— start Data for this task —
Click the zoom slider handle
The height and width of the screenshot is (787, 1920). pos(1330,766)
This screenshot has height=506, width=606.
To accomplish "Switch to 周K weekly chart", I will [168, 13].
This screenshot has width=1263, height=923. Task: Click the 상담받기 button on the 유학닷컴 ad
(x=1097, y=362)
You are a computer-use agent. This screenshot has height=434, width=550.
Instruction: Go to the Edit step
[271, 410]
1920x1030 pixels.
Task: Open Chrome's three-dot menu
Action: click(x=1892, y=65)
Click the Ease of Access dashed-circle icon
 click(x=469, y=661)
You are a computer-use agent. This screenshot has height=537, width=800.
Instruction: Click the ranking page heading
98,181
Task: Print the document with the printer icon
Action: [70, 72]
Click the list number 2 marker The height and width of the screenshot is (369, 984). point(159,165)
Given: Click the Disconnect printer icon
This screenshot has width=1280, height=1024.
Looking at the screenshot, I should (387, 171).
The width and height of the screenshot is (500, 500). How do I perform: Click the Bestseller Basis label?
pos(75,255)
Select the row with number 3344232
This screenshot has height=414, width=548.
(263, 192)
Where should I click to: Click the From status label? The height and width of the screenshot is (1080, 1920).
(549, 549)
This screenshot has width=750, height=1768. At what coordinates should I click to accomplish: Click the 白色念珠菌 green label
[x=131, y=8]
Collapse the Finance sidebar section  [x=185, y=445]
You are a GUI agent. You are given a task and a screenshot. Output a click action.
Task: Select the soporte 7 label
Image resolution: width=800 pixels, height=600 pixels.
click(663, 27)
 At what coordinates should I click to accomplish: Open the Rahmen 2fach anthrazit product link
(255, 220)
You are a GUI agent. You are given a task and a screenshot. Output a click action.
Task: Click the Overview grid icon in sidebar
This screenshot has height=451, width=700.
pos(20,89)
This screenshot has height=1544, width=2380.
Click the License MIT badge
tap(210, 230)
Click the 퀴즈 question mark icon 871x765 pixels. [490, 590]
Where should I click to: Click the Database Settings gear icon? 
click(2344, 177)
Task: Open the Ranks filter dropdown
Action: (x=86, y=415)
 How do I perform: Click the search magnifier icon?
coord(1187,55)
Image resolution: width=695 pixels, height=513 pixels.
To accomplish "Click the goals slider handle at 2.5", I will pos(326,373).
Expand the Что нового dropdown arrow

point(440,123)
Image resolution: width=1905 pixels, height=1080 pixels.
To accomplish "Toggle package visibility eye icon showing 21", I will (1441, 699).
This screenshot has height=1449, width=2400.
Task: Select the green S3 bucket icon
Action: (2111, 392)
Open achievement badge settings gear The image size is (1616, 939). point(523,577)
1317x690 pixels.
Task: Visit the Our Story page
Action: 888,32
— end Data for this task —
Set down, without any change, the lines of the listing above from the line containing "Open achievement badge" up to and including the final line of the listing.

• [Complete answer]
Open achievement badge settings gear The image size is (1616, 939). point(523,577)
1317x690 pixels.
Task: Visit the Our Story page
Action: 888,32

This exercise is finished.